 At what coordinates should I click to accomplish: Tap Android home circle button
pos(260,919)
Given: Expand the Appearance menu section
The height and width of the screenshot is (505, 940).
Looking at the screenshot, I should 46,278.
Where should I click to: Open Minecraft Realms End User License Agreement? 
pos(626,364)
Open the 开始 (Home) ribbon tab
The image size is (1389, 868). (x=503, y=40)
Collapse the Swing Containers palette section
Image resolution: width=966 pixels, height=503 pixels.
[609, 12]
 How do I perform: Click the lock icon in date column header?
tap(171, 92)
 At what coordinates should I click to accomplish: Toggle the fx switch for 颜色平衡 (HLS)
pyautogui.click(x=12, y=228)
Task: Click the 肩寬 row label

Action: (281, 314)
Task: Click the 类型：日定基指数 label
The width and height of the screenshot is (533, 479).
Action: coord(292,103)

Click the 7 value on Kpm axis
********
Search the records above for the word "section" and give the number of lines where it occurs, nothing else.

Written solution
2